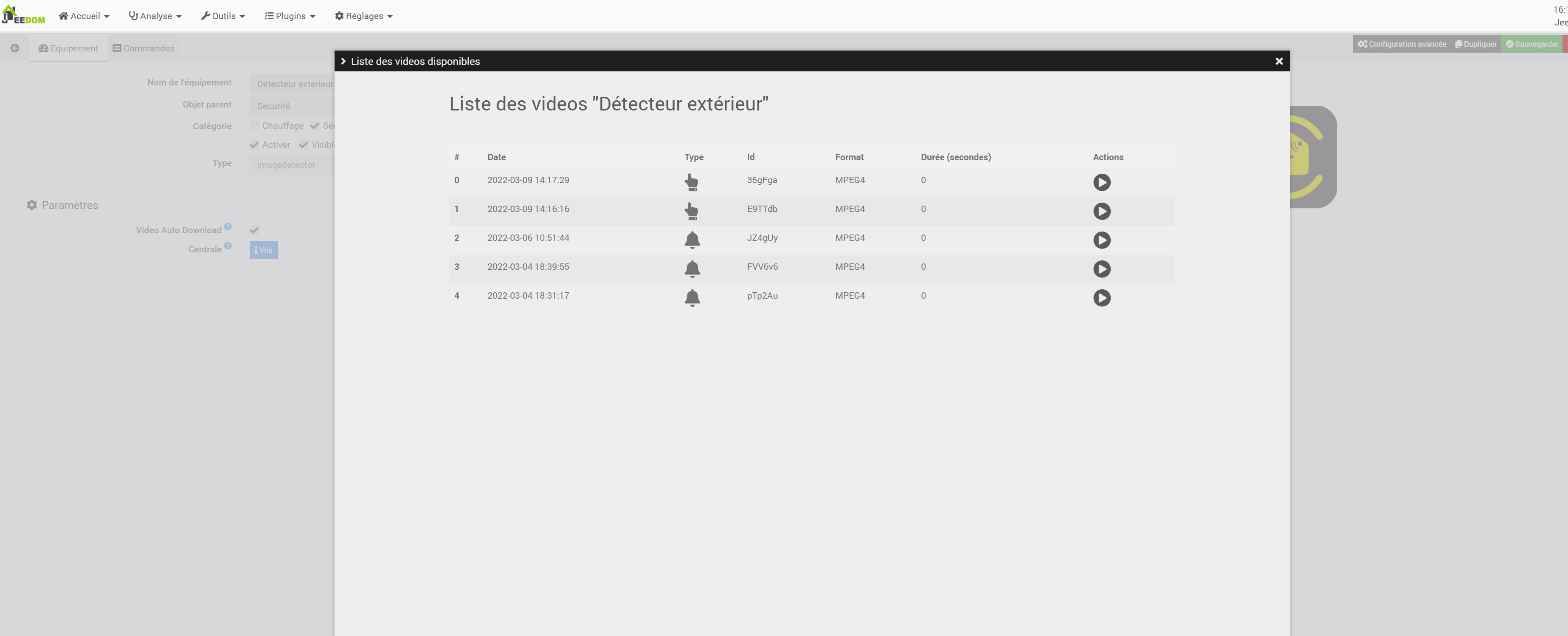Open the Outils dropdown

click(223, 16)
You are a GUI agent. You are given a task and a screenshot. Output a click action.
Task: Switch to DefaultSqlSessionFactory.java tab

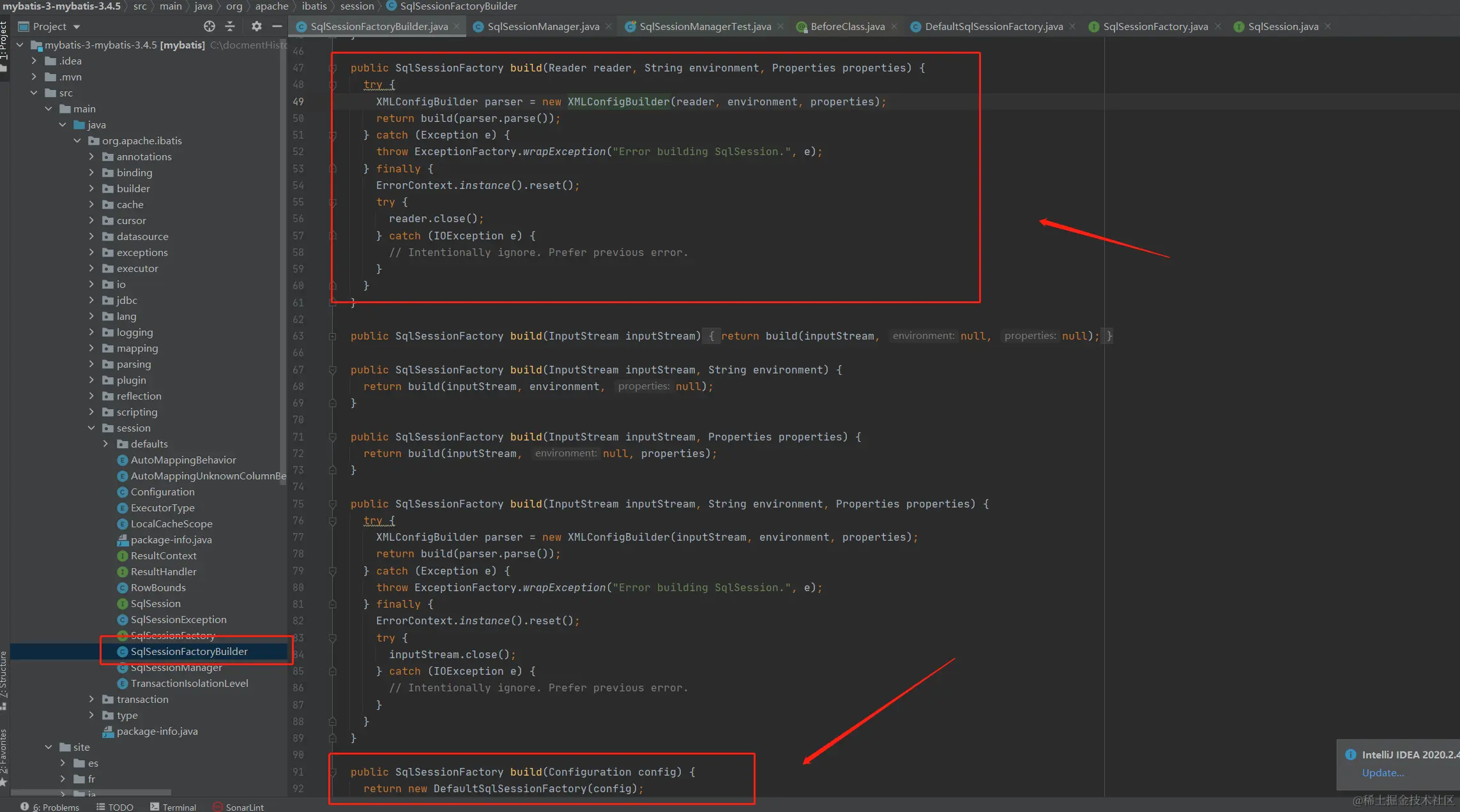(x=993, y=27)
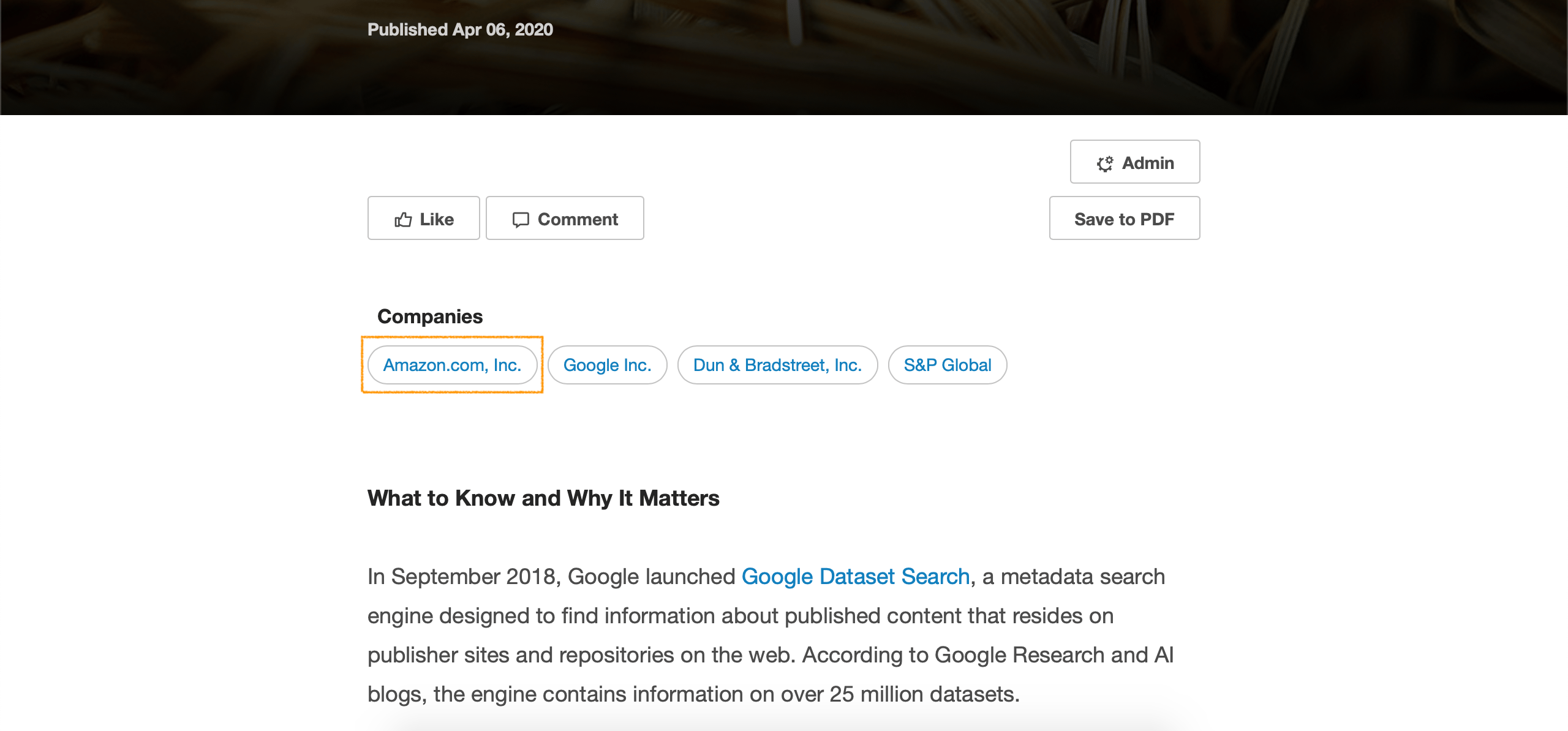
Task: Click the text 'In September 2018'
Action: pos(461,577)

Your instructions: Could you repeat exactly the lines from the one containing "You are a GUI" through the last line of the records, both included, without the pictures?

Expected output:
You are a GUI agent. You are given a task and a screenshot. Output a click action.
Task: Switch to DefaultSqlSessionFactory.java tab

(x=993, y=27)
Task: Click the text 'In September 2018'
Action: pos(461,577)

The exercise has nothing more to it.